III. Natural Language Processing and algorithms
How processes of qualification, identification, and simulation of authenticity are operationalized within algorithmically generated texts. Areas of interest include annotation practices for authenticity-related labels, treatment of non-standard linguistic features, contrastive studies of artefact retention across training paradigms, and challenges in maintaining version authenticity in multilingual alignments. Stylometric and forensic approaches to AI discourse, as well as corpus analyses of the perceptions of authenticity across model iterations, are also relevant.
Submission
Please send your proposals for articles in English or French. Maximum 500 words, and up to 5 keywords, including your name, email address, and affiliation. Send in PDF format to both sophia.burnett@univ-lorraine.fr and saraujo@elach.uminho.pt by May 31st 11h59 CET. If pertinent to your approach, please do include data source, tools, and any expected (provisional) results. Your proposition can be for two types of articles: short-length articles (between 3,000 and 6,000 words) and full-length articles (between 8,000 and 15,000 words).
Please state in your initial proposal if you intend to submit a short or a full-length article. Languages of study may include any, with a particular focus on Romance and Germanic languages. Contributions may be empirical or theoretical, provided they engage substantively with authenticity in language and discourse in the context of AI mediation.

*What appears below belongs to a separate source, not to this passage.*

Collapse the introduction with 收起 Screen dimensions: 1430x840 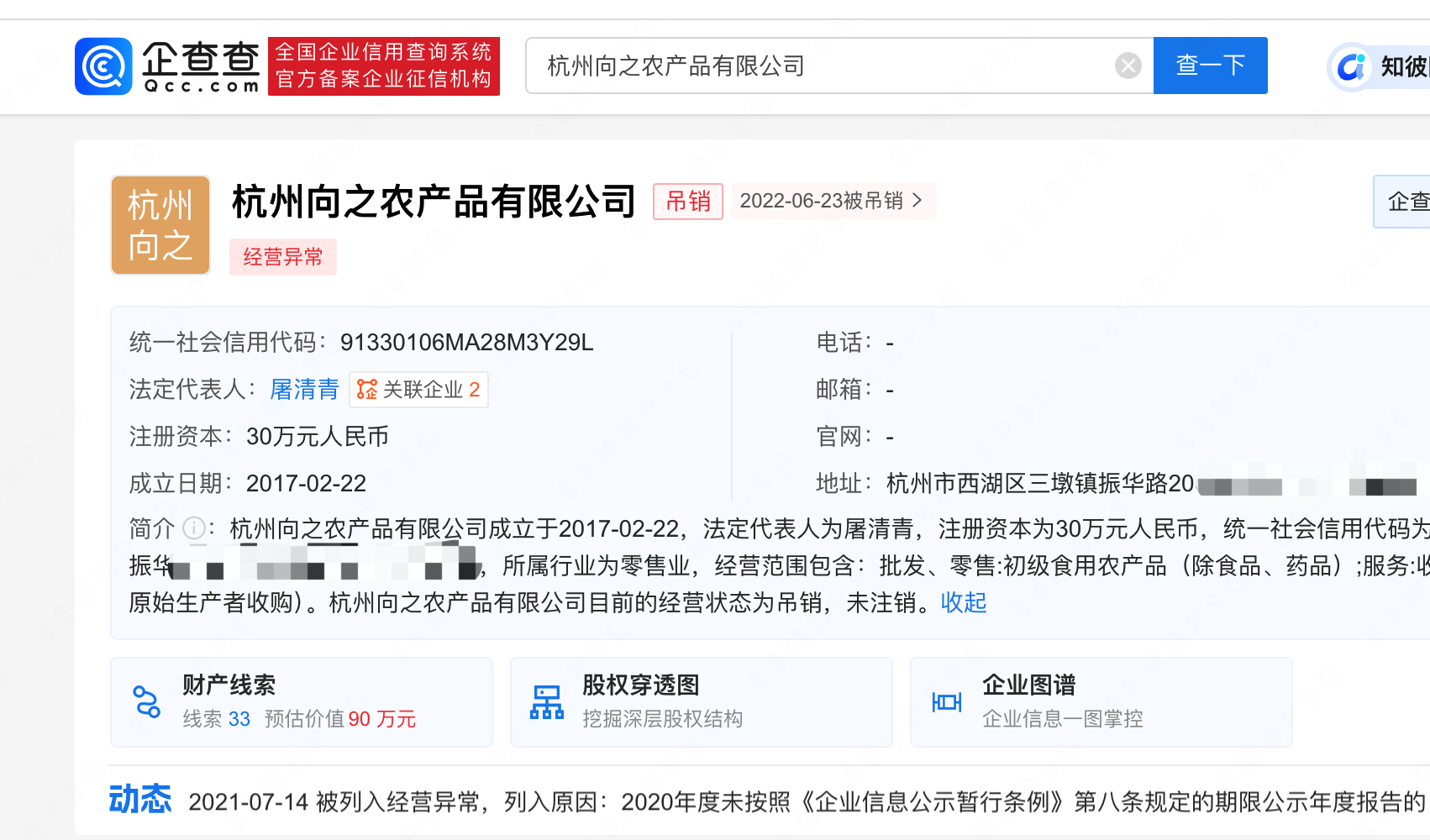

Each proposal submitted will be peer-reviewed by two external reviewers. The reviewing process of the ensuing papers takes place in the form of a double-anonymized peer review. Based on the reviewers' reports, the editors of this special issue decide whether to accept (with minor or major revisions), to ask for revisions and resubmit for review, or reject the publication proposal submitted. Full information on the journal website: https://ai-ling.publia.org/ai_ling/about
Timeline
- Call for Papers launched: April 24, 2025
- Article propositions due (500 words): May 31, 2025
- Notification of acceptance of propositions: June 10, 2025 (Does not mean acceptance of full papers).
- Full articles due: August 30, 2025
- Peer review period: September 1 – October 20, 2025
- Reviewer reports returned to authors (Accepted/Rejected): October 25, 2025
- Final revised versions due: November 20, 2025
- Publication: Mid-December 2025
AI-Linguistica. Linguistic Studies on AI-Generated Texts and Discourses is a Diamond Open Access journal. All content is published under a Creative Commons License (CC-BY-NC-SA 4.0), at no costs for the authors.